Your task → Could you rewrite the material, replacing each "Screen dimensions" with "Screen size" and leaving everything else unchanged?

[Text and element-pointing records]

§

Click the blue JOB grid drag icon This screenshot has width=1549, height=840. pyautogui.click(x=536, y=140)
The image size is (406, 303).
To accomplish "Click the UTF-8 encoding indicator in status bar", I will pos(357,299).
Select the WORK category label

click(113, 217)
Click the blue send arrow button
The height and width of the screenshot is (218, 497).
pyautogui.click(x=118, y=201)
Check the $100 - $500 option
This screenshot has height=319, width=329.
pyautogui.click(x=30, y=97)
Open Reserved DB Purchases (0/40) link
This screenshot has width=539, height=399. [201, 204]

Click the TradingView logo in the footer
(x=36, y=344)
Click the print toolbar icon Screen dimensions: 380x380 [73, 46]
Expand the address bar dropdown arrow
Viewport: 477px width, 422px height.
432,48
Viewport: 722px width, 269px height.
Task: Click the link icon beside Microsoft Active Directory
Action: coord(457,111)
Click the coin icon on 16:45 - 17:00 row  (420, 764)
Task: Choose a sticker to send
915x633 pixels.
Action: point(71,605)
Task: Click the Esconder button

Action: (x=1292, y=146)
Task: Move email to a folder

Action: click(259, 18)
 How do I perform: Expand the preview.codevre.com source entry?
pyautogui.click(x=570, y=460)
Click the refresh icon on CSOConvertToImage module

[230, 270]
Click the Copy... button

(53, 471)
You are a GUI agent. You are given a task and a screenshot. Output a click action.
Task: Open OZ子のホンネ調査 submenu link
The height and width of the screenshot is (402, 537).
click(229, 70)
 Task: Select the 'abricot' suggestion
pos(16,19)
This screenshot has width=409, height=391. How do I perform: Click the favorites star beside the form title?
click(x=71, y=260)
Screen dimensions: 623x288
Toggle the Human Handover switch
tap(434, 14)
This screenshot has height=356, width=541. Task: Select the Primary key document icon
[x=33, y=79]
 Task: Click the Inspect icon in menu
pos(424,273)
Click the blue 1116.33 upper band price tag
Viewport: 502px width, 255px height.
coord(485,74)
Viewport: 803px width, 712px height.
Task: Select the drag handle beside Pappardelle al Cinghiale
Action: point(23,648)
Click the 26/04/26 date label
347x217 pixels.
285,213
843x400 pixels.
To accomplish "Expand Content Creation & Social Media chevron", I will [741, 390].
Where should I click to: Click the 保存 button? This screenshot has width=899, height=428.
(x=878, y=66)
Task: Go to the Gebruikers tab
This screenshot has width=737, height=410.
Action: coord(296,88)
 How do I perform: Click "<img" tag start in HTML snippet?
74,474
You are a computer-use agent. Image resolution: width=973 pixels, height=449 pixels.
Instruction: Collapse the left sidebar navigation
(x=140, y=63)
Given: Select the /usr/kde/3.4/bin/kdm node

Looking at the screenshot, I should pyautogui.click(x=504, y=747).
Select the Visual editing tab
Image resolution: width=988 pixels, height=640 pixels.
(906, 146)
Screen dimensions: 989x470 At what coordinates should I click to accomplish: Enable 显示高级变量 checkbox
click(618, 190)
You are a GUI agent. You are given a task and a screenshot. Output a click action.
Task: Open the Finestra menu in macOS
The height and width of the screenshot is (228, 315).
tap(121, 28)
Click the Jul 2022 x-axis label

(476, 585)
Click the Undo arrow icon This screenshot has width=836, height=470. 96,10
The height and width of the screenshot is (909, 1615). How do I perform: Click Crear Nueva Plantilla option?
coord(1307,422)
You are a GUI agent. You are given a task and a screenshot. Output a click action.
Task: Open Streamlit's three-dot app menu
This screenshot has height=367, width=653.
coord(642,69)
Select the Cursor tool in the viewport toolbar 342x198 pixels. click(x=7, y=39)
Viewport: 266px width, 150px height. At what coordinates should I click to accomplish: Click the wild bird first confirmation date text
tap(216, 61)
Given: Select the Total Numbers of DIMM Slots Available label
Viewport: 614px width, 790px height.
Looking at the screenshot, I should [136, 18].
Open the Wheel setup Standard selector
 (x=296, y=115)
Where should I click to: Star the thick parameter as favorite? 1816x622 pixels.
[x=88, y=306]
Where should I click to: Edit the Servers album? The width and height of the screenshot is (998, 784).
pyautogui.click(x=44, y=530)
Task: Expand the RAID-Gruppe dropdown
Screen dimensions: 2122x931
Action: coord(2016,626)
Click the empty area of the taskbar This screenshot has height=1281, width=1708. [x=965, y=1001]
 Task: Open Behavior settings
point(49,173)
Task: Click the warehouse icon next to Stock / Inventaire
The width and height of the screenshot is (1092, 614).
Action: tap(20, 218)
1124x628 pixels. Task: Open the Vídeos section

§

Task output →
Click the blue JOB grid drag icon This screenshot has width=1549, height=840. pyautogui.click(x=536, y=140)
The image size is (406, 303).
To accomplish "Click the UTF-8 encoding indicator in status bar", I will pos(357,299).
Select the WORK category label

click(113, 217)
Click the blue send arrow button
The height and width of the screenshot is (218, 497).
pyautogui.click(x=118, y=201)
Check the $100 - $500 option
This screenshot has height=319, width=329.
pyautogui.click(x=30, y=97)
Open Reserved DB Purchases (0/40) link
This screenshot has width=539, height=399. [201, 204]

Click the TradingView logo in the footer
(x=36, y=344)
Click the print toolbar icon Screen size: 380x380 [73, 46]
Expand the address bar dropdown arrow
Viewport: 477px width, 422px height.
432,48
Viewport: 722px width, 269px height.
Task: Click the link icon beside Microsoft Active Directory
Action: coord(457,111)
Click the coin icon on 16:45 - 17:00 row  (420, 764)
Task: Choose a sticker to send
915x633 pixels.
Action: point(71,605)
Task: Click the Esconder button

Action: (x=1292, y=146)
Task: Move email to a folder

Action: click(259, 18)
 How do I perform: Expand the preview.codevre.com source entry?
pyautogui.click(x=570, y=460)
Click the refresh icon on CSOConvertToImage module

[230, 270]
Click the Copy... button

(53, 471)
You are a GUI agent. You are given a task and a screenshot. Output a click action.
Task: Open OZ子のホンネ調査 submenu link
The height and width of the screenshot is (402, 537).
click(229, 70)
 Task: Select the 'abricot' suggestion
pos(16,19)
This screenshot has width=409, height=391. How do I perform: Click the favorites star beside the form title?
click(x=71, y=260)
Screen size: 623x288
Toggle the Human Handover switch
tap(434, 14)
This screenshot has height=356, width=541. Task: Select the Primary key document icon
[x=33, y=79]
 Task: Click the Inspect icon in menu
pos(424,273)
Click the blue 1116.33 upper band price tag
Viewport: 502px width, 255px height.
coord(485,74)
Viewport: 803px width, 712px height.
Task: Select the drag handle beside Pappardelle al Cinghiale
Action: point(23,648)
Click the 26/04/26 date label
347x217 pixels.
285,213
843x400 pixels.
To accomplish "Expand Content Creation & Social Media chevron", I will [741, 390].
Where should I click to: Click the 保存 button? This screenshot has width=899, height=428.
(x=878, y=66)
Task: Go to the Gebruikers tab
This screenshot has width=737, height=410.
Action: coord(296,88)
 How do I perform: Click "<img" tag start in HTML snippet?
74,474
You are a computer-use agent. Image resolution: width=973 pixels, height=449 pixels.
Instruction: Collapse the left sidebar navigation
(x=140, y=63)
Given: Select the /usr/kde/3.4/bin/kdm node

Looking at the screenshot, I should pyautogui.click(x=504, y=747).
Select the Visual editing tab
Image resolution: width=988 pixels, height=640 pixels.
(906, 146)
Screen size: 989x470 At what coordinates should I click to accomplish: Enable 显示高级变量 checkbox
click(618, 190)
You are a GUI agent. You are given a task and a screenshot. Output a click action.
Task: Open the Finestra menu in macOS
The height and width of the screenshot is (228, 315).
tap(121, 28)
Click the Jul 2022 x-axis label

(476, 585)
Click the Undo arrow icon This screenshot has width=836, height=470. 96,10
The height and width of the screenshot is (909, 1615). How do I perform: Click Crear Nueva Plantilla option?
coord(1307,422)
You are a GUI agent. You are given a task and a screenshot. Output a click action.
Task: Open Streamlit's three-dot app menu
This screenshot has height=367, width=653.
coord(642,69)
Select the Cursor tool in the viewport toolbar 342x198 pixels. click(x=7, y=39)
Viewport: 266px width, 150px height. At what coordinates should I click to accomplish: Click the wild bird first confirmation date text
tap(216, 61)
Given: Select the Total Numbers of DIMM Slots Available label
Viewport: 614px width, 790px height.
Looking at the screenshot, I should [136, 18].
Open the Wheel setup Standard selector
 (x=296, y=115)
Where should I click to: Star the thick parameter as favorite? 1816x622 pixels.
[x=88, y=306]
Where should I click to: Edit the Servers album? The width and height of the screenshot is (998, 784).
pyautogui.click(x=44, y=530)
Task: Expand the RAID-Gruppe dropdown
Screen size: 2122x931
Action: coord(2016,626)
Click the empty area of the taskbar This screenshot has height=1281, width=1708. [x=965, y=1001]
 Task: Open Behavior settings
point(49,173)
Task: Click the warehouse icon next to Stock / Inventaire
The width and height of the screenshot is (1092, 614).
Action: tap(20, 218)
1124x628 pixels. Task: Open the Vídeos section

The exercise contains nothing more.